Some Possible Scenarios

If either of the following scenarios strike a chord then this page should hopefully help you to fix the problem. Although, it's probable that you should be contributing to this page rather than reading it.

The developer

So, time has passed and people are interested in playing your mod. You've finished, or at the very least finalised all of the features in the first version of your mod, and it's ready for release. You upload it onto your mod web site with pleasure. Maybe you even dance around the room a little while it's uploading. In a few minutes people will be able to view all of your hard work and tell you how much it rocks.

The reality turns out to be most unpleasant. Your in-box is swamped with e-mails complaining about bugs, balance, and calls for support and changes to be made.
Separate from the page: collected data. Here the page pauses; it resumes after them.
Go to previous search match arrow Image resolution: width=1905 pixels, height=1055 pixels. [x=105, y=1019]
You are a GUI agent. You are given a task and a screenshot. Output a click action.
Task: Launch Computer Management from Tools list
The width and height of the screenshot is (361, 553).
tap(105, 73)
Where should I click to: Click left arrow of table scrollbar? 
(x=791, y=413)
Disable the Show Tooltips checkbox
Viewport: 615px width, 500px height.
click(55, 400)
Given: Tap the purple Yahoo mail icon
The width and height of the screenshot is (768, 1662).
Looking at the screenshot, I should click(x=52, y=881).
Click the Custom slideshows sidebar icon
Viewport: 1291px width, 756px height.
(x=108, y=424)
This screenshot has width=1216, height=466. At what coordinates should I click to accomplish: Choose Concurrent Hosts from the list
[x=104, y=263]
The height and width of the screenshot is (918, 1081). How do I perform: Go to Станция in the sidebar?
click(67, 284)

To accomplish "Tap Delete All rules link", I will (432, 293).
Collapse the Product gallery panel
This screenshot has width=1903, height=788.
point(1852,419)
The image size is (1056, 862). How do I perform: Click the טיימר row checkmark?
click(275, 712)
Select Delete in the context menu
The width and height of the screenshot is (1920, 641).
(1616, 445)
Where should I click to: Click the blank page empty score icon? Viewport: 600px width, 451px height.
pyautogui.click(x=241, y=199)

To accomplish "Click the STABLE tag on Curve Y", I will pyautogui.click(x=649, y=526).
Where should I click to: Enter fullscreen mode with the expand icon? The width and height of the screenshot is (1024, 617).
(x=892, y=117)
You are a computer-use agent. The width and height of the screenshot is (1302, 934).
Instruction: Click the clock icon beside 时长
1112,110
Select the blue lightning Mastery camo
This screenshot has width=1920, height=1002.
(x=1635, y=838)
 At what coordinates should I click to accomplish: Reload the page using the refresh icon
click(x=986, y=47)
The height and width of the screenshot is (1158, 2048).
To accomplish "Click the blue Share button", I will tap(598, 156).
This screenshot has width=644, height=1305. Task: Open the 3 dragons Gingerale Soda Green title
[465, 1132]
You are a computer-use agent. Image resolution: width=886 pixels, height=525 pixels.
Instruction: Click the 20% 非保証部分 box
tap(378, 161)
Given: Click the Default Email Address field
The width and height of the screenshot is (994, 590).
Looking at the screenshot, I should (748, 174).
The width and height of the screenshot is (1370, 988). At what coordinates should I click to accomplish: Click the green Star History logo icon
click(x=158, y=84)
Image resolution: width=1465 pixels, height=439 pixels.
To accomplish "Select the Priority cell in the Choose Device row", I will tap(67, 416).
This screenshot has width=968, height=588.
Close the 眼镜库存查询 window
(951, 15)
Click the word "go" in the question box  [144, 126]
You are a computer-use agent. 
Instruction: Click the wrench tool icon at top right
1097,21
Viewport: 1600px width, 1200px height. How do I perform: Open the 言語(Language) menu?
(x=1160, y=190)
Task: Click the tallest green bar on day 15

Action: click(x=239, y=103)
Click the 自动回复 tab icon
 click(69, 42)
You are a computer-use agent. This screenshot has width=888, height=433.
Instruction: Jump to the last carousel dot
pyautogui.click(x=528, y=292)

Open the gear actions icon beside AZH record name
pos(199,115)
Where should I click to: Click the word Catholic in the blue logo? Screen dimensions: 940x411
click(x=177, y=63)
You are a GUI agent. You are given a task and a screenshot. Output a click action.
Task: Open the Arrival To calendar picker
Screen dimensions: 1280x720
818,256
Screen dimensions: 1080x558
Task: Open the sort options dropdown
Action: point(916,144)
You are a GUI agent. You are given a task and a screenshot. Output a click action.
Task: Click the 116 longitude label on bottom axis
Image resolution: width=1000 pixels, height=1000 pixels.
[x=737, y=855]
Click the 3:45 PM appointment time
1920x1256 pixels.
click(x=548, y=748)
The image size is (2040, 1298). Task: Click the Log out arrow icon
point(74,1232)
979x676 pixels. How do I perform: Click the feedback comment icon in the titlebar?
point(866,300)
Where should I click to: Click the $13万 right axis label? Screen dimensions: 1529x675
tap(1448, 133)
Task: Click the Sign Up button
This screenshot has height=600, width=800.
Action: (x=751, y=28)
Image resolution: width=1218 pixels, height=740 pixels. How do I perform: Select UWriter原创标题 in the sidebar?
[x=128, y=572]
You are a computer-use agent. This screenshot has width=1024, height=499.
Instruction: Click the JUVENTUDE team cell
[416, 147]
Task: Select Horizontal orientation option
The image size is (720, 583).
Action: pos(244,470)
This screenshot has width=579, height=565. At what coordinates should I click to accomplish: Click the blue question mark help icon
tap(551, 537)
All you can do is read in disbelief as all of your hard work is slated, shredded, and generally jumped on by hoards of ungrateful screaming barbarians.

Maybe you should have got some other people to look at your mod. Maybe you did, but their testing wasn't effective enough.

The tester

Wow, cool, you've been accepted as a beta tester on your favourite mod. You've been anticipating this one for a while and you're really excited that you'll get the chance to play it before anyone else. And give feedback. You install the mod, fire it up, and it fails to even start. "What sort of crappy half-arsed mod is this?", you cry before you remember it's a beta - which means it doesn't work. After some to-ing and fro-ing between yourself and the developer you eventually get the mod up and running and you start to test it.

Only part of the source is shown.